None of this Term's cases address this issue. In McIntyre v. Ohio Election Comm'n (1995), however, the Court held that Ohio disclosure laws could not apply to a person who anonymously distributed flyers expressing opposition to a school levy at a meeting discussing the levy. That opinion reversed the Ohio Supreme Court's holding that the disclosure burden was "reasonable" and "nondiscriminatory" and, therefore, constitutional.
Notably, the Ohio decision was cited favorably by the California Supreme Court in Griset v. Fair Political Practices Comm'n, which upheld the constitutionality of a California law requiring candidates and committees supporting candidates or ballot measures to print their name and address on the outside of mailings of over 200 pieces. The California court might have articulated a defensible rule to distinguish the candidate mailing in Griset from the anonymous handouts in McIntyre. Instead, the rhetoric in Griset is troubling, and one can hope that its line of analysis is not taken up in other states.
Among a variety of ill-considered comments, the California Supreme Court in Griset wrote that the defendant, a candidate for Santa Ana City Council "does not claim, nor could he, that a candidate for public office has a legitimate interest in expressing [his] views anonymously." Also, in a distortion of Buckley's notion that "money is speech" and hence deserves First Amendment protection, the California Court equated freedom to speak with the freedom to spend money on mailers. It thus concluded that the incidental expense imposed by a disclosure requirement did not pose a burden on protected liberties.

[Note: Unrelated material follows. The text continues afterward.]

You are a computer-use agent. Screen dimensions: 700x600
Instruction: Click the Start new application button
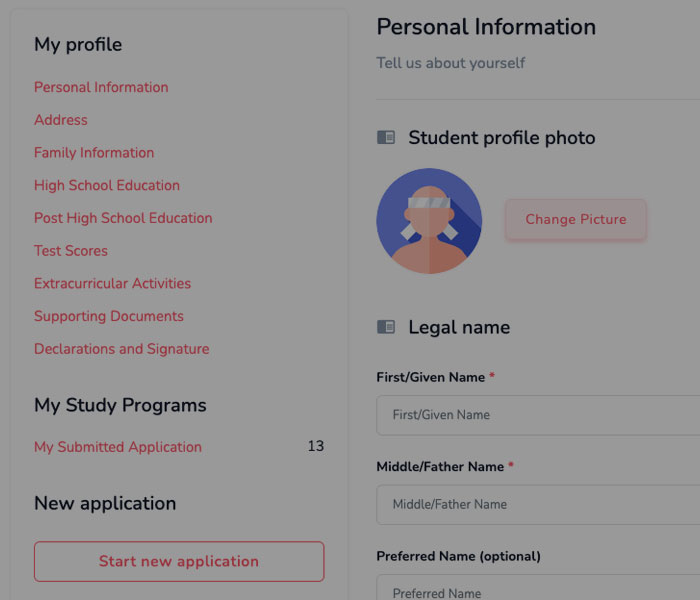coord(179,561)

While people may disagree with this proposition, it is clear as a matter of First Amendment law that McIntyre and its civil rights-era predecessors have a great deal to say about the right to speak anonymously, and do not necessarily exclude candidates from First Amendment protection. This unsettled area of the law may flare up if disclosure-only reforms gain currency as an alternative to command-and-control contribution and expenditure limits.
*Allison Rittenhouse Hayward is an associate at Wiley, Rein & Fielding in Washington, DC. The views expressed in this article do not necessarily reflect the views of that firm or its clients.